• **Instructions to follow**:
Copy every line of the listing below word for word, changing nothing.

Pointing records for text and elements
○ ○ ○

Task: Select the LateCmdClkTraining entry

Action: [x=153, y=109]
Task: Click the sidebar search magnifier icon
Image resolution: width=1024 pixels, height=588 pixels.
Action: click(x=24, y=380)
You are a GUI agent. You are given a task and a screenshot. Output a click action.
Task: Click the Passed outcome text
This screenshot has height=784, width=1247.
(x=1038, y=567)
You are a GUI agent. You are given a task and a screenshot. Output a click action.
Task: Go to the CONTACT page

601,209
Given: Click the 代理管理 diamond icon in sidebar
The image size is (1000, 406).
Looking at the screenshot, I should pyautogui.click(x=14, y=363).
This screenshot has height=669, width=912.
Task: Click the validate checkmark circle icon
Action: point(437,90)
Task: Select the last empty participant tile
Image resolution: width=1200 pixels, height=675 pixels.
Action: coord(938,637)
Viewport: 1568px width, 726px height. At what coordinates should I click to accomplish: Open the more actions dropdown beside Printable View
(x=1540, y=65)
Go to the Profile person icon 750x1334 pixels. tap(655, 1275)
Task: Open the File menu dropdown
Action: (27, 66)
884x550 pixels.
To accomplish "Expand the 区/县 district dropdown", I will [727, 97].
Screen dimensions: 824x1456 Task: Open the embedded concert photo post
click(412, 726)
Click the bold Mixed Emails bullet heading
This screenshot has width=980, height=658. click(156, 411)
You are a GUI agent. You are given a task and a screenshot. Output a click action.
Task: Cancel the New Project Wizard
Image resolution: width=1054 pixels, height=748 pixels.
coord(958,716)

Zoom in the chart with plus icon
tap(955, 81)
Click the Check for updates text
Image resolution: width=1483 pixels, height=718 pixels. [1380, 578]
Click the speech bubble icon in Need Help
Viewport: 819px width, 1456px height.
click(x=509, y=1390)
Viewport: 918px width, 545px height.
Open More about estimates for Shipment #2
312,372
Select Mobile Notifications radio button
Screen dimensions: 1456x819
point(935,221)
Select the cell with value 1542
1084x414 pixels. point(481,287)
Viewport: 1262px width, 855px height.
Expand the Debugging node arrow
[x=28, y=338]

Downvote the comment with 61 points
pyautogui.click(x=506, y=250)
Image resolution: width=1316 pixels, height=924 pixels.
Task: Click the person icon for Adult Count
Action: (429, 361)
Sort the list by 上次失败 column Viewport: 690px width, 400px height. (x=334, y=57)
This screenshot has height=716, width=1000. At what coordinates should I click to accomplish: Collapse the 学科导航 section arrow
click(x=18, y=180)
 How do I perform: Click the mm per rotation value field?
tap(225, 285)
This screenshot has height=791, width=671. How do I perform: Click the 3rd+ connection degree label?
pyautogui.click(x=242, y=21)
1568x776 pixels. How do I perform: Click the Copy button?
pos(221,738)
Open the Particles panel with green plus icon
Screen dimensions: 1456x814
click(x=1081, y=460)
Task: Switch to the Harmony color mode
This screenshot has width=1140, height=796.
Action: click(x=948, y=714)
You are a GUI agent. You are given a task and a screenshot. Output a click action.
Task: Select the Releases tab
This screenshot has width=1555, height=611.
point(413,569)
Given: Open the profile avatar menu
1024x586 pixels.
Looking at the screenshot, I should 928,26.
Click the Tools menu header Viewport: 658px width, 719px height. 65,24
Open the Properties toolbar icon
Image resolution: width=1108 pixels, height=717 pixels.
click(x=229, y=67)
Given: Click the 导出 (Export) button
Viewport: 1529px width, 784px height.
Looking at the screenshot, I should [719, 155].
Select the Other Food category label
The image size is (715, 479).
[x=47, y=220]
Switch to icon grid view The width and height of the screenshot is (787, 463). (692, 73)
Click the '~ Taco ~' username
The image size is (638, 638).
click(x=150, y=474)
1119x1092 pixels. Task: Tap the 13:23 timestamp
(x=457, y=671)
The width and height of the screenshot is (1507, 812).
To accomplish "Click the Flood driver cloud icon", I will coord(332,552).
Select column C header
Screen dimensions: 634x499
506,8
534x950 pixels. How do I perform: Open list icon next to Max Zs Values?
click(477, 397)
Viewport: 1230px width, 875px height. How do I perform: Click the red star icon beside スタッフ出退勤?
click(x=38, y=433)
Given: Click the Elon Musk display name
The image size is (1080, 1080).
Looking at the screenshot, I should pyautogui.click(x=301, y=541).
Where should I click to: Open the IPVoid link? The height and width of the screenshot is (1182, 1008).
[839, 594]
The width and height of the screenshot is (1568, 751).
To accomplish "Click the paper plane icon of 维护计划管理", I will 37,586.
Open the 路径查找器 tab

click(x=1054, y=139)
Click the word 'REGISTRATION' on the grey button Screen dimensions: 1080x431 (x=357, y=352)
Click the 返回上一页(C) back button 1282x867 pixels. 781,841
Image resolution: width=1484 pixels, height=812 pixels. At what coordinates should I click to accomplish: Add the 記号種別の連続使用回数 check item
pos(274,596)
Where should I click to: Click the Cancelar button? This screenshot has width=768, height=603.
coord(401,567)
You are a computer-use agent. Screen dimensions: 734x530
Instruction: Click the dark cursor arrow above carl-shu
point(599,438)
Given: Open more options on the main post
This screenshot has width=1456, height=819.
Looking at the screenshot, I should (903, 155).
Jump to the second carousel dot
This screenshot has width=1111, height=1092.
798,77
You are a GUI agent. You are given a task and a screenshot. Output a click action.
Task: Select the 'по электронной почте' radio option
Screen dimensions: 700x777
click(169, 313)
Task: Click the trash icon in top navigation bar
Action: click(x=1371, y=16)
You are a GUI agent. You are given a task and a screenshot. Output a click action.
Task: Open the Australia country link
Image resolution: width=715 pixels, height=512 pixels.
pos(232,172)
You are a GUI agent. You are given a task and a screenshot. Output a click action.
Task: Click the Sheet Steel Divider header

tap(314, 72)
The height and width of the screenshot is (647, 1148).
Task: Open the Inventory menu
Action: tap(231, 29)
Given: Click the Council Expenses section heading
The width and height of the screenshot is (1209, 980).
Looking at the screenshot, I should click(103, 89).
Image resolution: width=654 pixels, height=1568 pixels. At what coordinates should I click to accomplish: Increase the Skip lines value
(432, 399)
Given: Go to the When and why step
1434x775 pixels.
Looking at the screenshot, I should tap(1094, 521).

○ ○ ○

• **The completed task**:
Task: Select the LateCmdClkTraining entry

Action: [x=153, y=109]
Task: Click the sidebar search magnifier icon
Image resolution: width=1024 pixels, height=588 pixels.
Action: click(x=24, y=380)
You are a GUI agent. You are given a task and a screenshot. Output a click action.
Task: Click the Passed outcome text
This screenshot has height=784, width=1247.
(x=1038, y=567)
You are a GUI agent. You are given a task and a screenshot. Output a click action.
Task: Go to the CONTACT page

601,209
Given: Click the 代理管理 diamond icon in sidebar
The image size is (1000, 406).
Looking at the screenshot, I should pyautogui.click(x=14, y=363).
This screenshot has height=669, width=912.
Task: Click the validate checkmark circle icon
Action: point(437,90)
Task: Select the last empty participant tile
Image resolution: width=1200 pixels, height=675 pixels.
Action: coord(938,637)
Viewport: 1568px width, 726px height. At what coordinates should I click to accomplish: Open the more actions dropdown beside Printable View
(x=1540, y=65)
Go to the Profile person icon 750x1334 pixels. tap(655, 1275)
Task: Open the File menu dropdown
Action: (27, 66)
884x550 pixels.
To accomplish "Expand the 区/县 district dropdown", I will [727, 97].
Screen dimensions: 824x1456 Task: Open the embedded concert photo post
click(412, 726)
Click the bold Mixed Emails bullet heading
This screenshot has width=980, height=658. click(156, 411)
You are a GUI agent. You are given a task and a screenshot. Output a click action.
Task: Cancel the New Project Wizard
Image resolution: width=1054 pixels, height=748 pixels.
coord(958,716)

Zoom in the chart with plus icon
tap(955, 81)
Click the Check for updates text
Image resolution: width=1483 pixels, height=718 pixels. [1380, 578]
Click the speech bubble icon in Need Help
Viewport: 819px width, 1456px height.
click(x=509, y=1390)
Viewport: 918px width, 545px height.
Open More about estimates for Shipment #2
312,372
Select Mobile Notifications radio button
Screen dimensions: 1456x819
point(935,221)
Select the cell with value 1542
1084x414 pixels. point(481,287)
Viewport: 1262px width, 855px height.
Expand the Debugging node arrow
[x=28, y=338]

Downvote the comment with 61 points
pyautogui.click(x=506, y=250)
Image resolution: width=1316 pixels, height=924 pixels.
Task: Click the person icon for Adult Count
Action: (429, 361)
Sort the list by 上次失败 column Viewport: 690px width, 400px height. (x=334, y=57)
This screenshot has height=716, width=1000. At what coordinates should I click to accomplish: Collapse the 学科导航 section arrow
click(x=18, y=180)
 How do I perform: Click the mm per rotation value field?
tap(225, 285)
This screenshot has height=791, width=671. How do I perform: Click the 3rd+ connection degree label?
pyautogui.click(x=242, y=21)
1568x776 pixels. How do I perform: Click the Copy button?
pos(221,738)
Open the Particles panel with green plus icon
Screen dimensions: 1456x814
click(x=1081, y=460)
Task: Switch to the Harmony color mode
This screenshot has width=1140, height=796.
Action: click(x=948, y=714)
You are a GUI agent. You are given a task and a screenshot. Output a click action.
Task: Select the Releases tab
This screenshot has width=1555, height=611.
point(413,569)
Given: Open the profile avatar menu
1024x586 pixels.
Looking at the screenshot, I should 928,26.
Click the Tools menu header Viewport: 658px width, 719px height. 65,24
Open the Properties toolbar icon
Image resolution: width=1108 pixels, height=717 pixels.
click(x=229, y=67)
Given: Click the 导出 (Export) button
Viewport: 1529px width, 784px height.
Looking at the screenshot, I should [719, 155].
Select the Other Food category label
The image size is (715, 479).
[x=47, y=220]
Switch to icon grid view The width and height of the screenshot is (787, 463). (692, 73)
Click the '~ Taco ~' username
The image size is (638, 638).
click(x=150, y=474)
1119x1092 pixels. Task: Tap the 13:23 timestamp
(x=457, y=671)
The width and height of the screenshot is (1507, 812).
To accomplish "Click the Flood driver cloud icon", I will coord(332,552).
Select column C header
Screen dimensions: 634x499
506,8
534x950 pixels. How do I perform: Open list icon next to Max Zs Values?
click(477, 397)
Viewport: 1230px width, 875px height. How do I perform: Click the red star icon beside スタッフ出退勤?
click(x=38, y=433)
Given: Click the Elon Musk display name
The image size is (1080, 1080).
Looking at the screenshot, I should pyautogui.click(x=301, y=541).
Where should I click to: Open the IPVoid link? The height and width of the screenshot is (1182, 1008).
[839, 594]
The width and height of the screenshot is (1568, 751).
To accomplish "Click the paper plane icon of 维护计划管理", I will 37,586.
Open the 路径查找器 tab

click(x=1054, y=139)
Click the word 'REGISTRATION' on the grey button Screen dimensions: 1080x431 (x=357, y=352)
Click the 返回上一页(C) back button 1282x867 pixels. 781,841
Image resolution: width=1484 pixels, height=812 pixels. At what coordinates should I click to accomplish: Add the 記号種別の連続使用回数 check item
pos(274,596)
Where should I click to: Click the Cancelar button? This screenshot has width=768, height=603.
coord(401,567)
You are a computer-use agent. Screen dimensions: 734x530
Instruction: Click the dark cursor arrow above carl-shu
point(599,438)
Given: Open more options on the main post
This screenshot has width=1456, height=819.
Looking at the screenshot, I should (903, 155).
Jump to the second carousel dot
This screenshot has width=1111, height=1092.
798,77
You are a GUI agent. You are given a task and a screenshot. Output a click action.
Task: Select the 'по электронной почте' radio option
Screen dimensions: 700x777
click(169, 313)
Task: Click the trash icon in top navigation bar
Action: click(x=1371, y=16)
You are a GUI agent. You are given a task and a screenshot. Output a click action.
Task: Open the Australia country link
Image resolution: width=715 pixels, height=512 pixels.
pos(232,172)
You are a GUI agent. You are given a task and a screenshot. Output a click action.
Task: Click the Sheet Steel Divider header

tap(314, 72)
The height and width of the screenshot is (647, 1148).
Task: Open the Inventory menu
Action: tap(231, 29)
Given: Click the Council Expenses section heading
The width and height of the screenshot is (1209, 980).
Looking at the screenshot, I should click(103, 89).
Image resolution: width=654 pixels, height=1568 pixels. At what coordinates should I click to accomplish: Increase the Skip lines value
(432, 399)
Given: Go to the When and why step
1434x775 pixels.
Looking at the screenshot, I should tap(1094, 521).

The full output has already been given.